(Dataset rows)
--- Start ---

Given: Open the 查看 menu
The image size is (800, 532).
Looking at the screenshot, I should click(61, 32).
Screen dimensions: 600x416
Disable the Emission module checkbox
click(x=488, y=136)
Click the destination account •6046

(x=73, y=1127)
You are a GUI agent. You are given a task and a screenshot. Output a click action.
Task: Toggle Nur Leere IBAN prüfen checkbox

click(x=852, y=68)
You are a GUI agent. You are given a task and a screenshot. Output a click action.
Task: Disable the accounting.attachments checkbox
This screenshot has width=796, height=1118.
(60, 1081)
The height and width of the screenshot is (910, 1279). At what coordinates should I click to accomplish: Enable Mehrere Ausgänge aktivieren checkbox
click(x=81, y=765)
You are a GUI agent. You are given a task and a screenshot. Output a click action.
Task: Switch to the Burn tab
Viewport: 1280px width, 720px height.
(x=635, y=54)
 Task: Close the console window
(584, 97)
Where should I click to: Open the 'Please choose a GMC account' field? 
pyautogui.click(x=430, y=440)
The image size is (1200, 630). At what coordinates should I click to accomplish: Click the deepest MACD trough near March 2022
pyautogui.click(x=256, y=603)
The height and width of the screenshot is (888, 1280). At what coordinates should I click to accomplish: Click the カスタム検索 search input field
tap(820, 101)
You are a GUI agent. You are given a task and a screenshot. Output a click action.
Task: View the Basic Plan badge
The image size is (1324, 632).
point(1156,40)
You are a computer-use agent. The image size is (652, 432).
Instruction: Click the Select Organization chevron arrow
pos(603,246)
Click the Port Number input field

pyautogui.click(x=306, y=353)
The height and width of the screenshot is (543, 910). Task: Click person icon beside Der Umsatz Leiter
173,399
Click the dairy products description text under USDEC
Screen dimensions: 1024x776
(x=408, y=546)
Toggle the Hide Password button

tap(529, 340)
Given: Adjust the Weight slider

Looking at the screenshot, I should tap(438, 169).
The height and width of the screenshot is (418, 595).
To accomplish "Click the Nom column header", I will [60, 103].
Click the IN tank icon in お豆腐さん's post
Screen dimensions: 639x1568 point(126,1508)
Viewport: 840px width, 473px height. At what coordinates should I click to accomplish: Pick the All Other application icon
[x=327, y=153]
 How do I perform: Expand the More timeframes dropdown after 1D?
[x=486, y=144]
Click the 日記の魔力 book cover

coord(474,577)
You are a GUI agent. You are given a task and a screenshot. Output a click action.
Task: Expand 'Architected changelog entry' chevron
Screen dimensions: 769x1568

--- End ---

Problem to solve: Please extract, word for word, the stretch of entries from the line containing "How do I perform: Expand" through the end of the entries.

Answer to this task:
 How do I perform: Expand the More timeframes dropdown after 1D?
[x=486, y=144]
Click the 日記の魔力 book cover

coord(474,577)
You are a GUI agent. You are given a task and a screenshot. Output a click action.
Task: Expand 'Architected changelog entry' chevron
Screen dimensions: 769x1568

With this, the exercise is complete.